En su intervención estuvo acompañado por el alcalde, Gorka Urtaran, que incidió en lo que une al judaísmo y al cristianismo: «El bienestar de la ciudadanía, el bien común». Recordó también el caso del médico judío Antonio de Tornay, que cuenta con una calle en Judimendi. «En el momento de la expulsión colectiva, el Ayuntamiento le rogó que se quedara en la ciudad para cuidar de los enfermos y así hizo. Se mantuvo aquí para brindar su apoyo sanitario a los vitorianos», detalló.

La fecha

1256
fue el año en el que se fundó la calle de la Judería. La comunidad judía de Vitoria, entonces una de las más importantes del norte de España, se componía de artesanos, médicos, recaudadores, prestamistas... y funcionaba con sus propias leyes aunque contaba también con representantes ante los cristianos.

Ordenanzas de segregación

Pero antes de la expulsión de los judíos de España ordenada por los Reyes Católicos en 1492, la convivencia en nuestra ciudad ya se había tornado convulsa. Según detalló el catedrático de la UPV/EHU José Ramón Díaz de Durana, en los años 1428 y 1487 se emitieron ordenanzas para la segregación de los judíos. Estas medidas antisemitas incluían «la obligación para los judíos de andar con señales coloradas, la prohibición de entrar en casas de cristianos y en el convento de San Francisco, o la prohibición para las mujeres de acceder a la calle de la Judería sin la compañía de un hombre mayor de 14 años, que era en los que se establecía la mayoría de edad».

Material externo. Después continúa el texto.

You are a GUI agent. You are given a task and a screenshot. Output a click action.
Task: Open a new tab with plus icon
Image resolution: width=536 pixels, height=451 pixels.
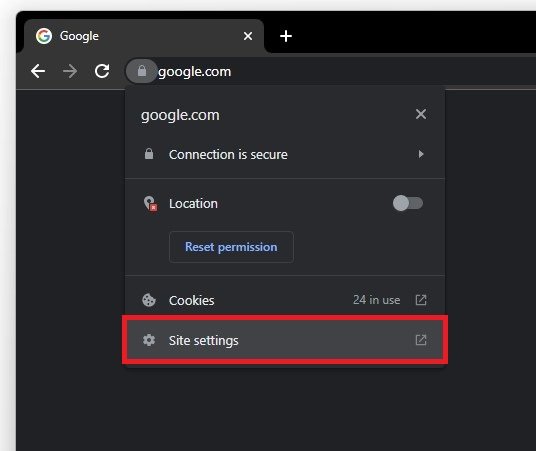pos(286,36)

Fue ya a finales del siglo XV cuando la Judería se convirtió en un «gueto» real y se dejó una única entrada por el portal del Rey. A esa segregación física se unió la discriminación económica y la violencia, que se desató antes de la expulsión. Díaz de Durana recordaba uno de los episodios más duros, «cuando el alcalde de Vitoria, Juan Fernández de Paternina, condena y hace torturar a Jacob Tello con cincuenta azotes y cortándole la lengua por la acusación de haber renegado de Nuestro Señor». Otras situaciones violentas fueron el ataque a la sinagoga y al lugar donde rezaban las judías, a las que se les escupió.

Antes, desde que se fundara la calle de la Judería en 1256 y se convirtiera en una de las más importantes del norte de España, la convivencia había sido pacífica. «Los judíos eran artesanos, prestamistas, recaudadores, médicos, campesinos… no eran una sociedad homogénea», explicaba el historiador. Eso sí, contaban con una organización interna independiente que funcionaba con sus propias leyes y contaba con representantes ante la comunidad cristiana.

Después de esta clase de Historia, ya por la tarde tuvo lugar en los jardines del parque de Judimendi un homenaje de la comunidad judía de Euskadi a la ciudad de Vitoria donde se levanta la escultura 'Convivencia'. Fue un emotivo agradecimiento a la capital alavesa por cumplir con la promesa ya citada de cuidar el solar del antiguo cementerio en el que descansaban los judíos enterrados antes de su expulsión. El acto contó con la presencia del alcalde, Gorka Urtaran, el Obispo, Juan Carlos Elizalde, el Gran Rabino de Madrid, Moshe Bendahan, o el presidente de la Asociación Cultural Euskadi-Israel, Laurence Franks, entre muchos otros representantes sociales, culturales y políticos.